Date: Mon, 9 Feb 2015 14:59:06 -0700
User-agent: Mutt/1.5.23 (2014-03-12)

Cheng Rk wrote:
> According this documentation `help test`, I am expecting it should
> return false on anything other than a regular file,
> 
> -f FILE        True if file exists and is a regular file.
> 
> but why it returned true on a symlink to a regular file?
> 
> $ [ -f tmp/sym-link ] && echo true
> true

Symlinks originated in BSD.  GNU is implementing previously existing
behavior.  It is a BSD feature that migrated to System V and then to
GNU and elsewhere.  The behavior is now standardized by POSIX so that
it will always be the same everywhere and it is possible to write
portable scripts that behavior the same everywhere.
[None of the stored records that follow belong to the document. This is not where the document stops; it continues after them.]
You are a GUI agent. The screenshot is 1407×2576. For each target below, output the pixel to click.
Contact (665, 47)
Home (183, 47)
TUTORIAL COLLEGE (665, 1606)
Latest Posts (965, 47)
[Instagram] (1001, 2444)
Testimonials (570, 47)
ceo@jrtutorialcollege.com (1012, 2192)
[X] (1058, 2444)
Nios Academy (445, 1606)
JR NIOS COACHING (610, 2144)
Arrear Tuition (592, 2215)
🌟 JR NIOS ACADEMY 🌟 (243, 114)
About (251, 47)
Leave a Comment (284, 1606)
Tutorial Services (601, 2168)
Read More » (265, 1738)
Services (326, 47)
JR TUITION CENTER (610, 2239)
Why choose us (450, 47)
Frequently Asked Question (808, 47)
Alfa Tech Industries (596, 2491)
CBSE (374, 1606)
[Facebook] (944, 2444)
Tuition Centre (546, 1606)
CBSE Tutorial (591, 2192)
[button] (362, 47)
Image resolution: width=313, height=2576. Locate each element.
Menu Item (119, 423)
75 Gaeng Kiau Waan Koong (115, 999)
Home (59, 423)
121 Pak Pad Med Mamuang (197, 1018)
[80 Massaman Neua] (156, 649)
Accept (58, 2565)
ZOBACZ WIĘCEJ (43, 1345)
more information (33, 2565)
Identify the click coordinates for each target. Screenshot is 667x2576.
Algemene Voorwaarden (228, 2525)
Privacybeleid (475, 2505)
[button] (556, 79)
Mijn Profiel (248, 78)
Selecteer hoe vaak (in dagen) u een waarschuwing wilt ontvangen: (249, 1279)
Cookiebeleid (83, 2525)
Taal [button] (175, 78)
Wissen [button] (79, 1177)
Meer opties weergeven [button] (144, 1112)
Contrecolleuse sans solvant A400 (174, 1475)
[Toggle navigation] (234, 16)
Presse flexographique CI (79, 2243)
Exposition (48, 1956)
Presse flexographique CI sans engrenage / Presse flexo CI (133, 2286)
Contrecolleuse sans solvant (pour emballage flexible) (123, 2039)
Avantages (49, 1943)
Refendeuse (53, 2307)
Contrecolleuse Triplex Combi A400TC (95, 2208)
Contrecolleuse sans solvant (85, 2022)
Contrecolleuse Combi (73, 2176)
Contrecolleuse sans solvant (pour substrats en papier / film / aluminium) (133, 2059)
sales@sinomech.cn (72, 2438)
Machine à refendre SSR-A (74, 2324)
The idea is that symlinks should be completely transparent and
invisible to most applications.  The idea is that when normal things
are run they don't realize they are using a symlink.  Behavior would
be exactly the same as if it were a regular file system link.  That is
what is happening in your test case.  The symlink references an
existing file, is a regular file and exists, therefore the status is
true.

If you have an application that needs to know if something is a
symlink then then you will need to test for that case explicitly.

Since this is a question and not a bug in bash it would be better
discussed in the help-bash@gnu.org mailing list instead.  Please send
future use discussion there.  Thanks.